(Saved data entries)

--------

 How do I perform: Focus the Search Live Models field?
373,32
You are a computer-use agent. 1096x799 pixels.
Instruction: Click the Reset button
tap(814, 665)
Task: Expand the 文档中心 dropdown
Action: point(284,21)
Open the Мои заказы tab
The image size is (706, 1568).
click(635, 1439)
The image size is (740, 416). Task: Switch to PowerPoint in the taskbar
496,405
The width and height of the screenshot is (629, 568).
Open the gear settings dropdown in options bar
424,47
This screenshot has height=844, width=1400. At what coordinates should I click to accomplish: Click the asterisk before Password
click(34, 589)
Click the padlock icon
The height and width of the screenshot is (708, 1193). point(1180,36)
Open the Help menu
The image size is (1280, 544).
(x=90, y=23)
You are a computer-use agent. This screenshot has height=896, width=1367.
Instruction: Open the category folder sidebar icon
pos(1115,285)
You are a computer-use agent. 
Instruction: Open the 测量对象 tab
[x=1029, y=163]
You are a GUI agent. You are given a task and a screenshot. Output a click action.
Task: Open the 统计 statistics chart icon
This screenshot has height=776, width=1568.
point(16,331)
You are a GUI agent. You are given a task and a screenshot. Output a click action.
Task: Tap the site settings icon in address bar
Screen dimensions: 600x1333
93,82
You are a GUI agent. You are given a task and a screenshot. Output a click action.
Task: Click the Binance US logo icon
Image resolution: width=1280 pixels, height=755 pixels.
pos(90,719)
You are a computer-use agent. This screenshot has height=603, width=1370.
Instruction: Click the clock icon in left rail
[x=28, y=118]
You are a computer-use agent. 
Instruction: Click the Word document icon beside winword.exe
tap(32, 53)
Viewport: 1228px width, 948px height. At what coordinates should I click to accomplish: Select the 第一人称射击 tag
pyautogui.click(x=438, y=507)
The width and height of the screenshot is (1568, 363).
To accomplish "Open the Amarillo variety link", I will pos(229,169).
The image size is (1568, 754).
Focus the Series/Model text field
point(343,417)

--------

EXERCISE DETAILS | Reproduce every line of the data without changing a word.

EXPECTED ANSWER |
 How do I perform: Focus the Search Live Models field?
373,32
You are a computer-use agent. 1096x799 pixels.
Instruction: Click the Reset button
tap(814, 665)
Task: Expand the 文档中心 dropdown
Action: point(284,21)
Open the Мои заказы tab
The image size is (706, 1568).
click(635, 1439)
The image size is (740, 416). Task: Switch to PowerPoint in the taskbar
496,405
The width and height of the screenshot is (629, 568).
Open the gear settings dropdown in options bar
424,47
This screenshot has height=844, width=1400. At what coordinates should I click to accomplish: Click the asterisk before Password
click(34, 589)
Click the padlock icon
The height and width of the screenshot is (708, 1193). point(1180,36)
Open the Help menu
The image size is (1280, 544).
(x=90, y=23)
You are a computer-use agent. This screenshot has height=896, width=1367.
Instruction: Open the category folder sidebar icon
pos(1115,285)
You are a computer-use agent. 
Instruction: Open the 测量对象 tab
[x=1029, y=163]
You are a GUI agent. You are given a task and a screenshot. Output a click action.
Task: Open the 统计 statistics chart icon
This screenshot has height=776, width=1568.
point(16,331)
You are a GUI agent. You are given a task and a screenshot. Output a click action.
Task: Tap the site settings icon in address bar
Screen dimensions: 600x1333
93,82
You are a GUI agent. You are given a task and a screenshot. Output a click action.
Task: Click the Binance US logo icon
Image resolution: width=1280 pixels, height=755 pixels.
pos(90,719)
You are a computer-use agent. This screenshot has height=603, width=1370.
Instruction: Click the clock icon in left rail
[x=28, y=118]
You are a computer-use agent. 
Instruction: Click the Word document icon beside winword.exe
tap(32, 53)
Viewport: 1228px width, 948px height. At what coordinates should I click to accomplish: Select the 第一人称射击 tag
pyautogui.click(x=438, y=507)
The width and height of the screenshot is (1568, 363).
To accomplish "Open the Amarillo variety link", I will pos(229,169).
The image size is (1568, 754).
Focus the Series/Model text field
point(343,417)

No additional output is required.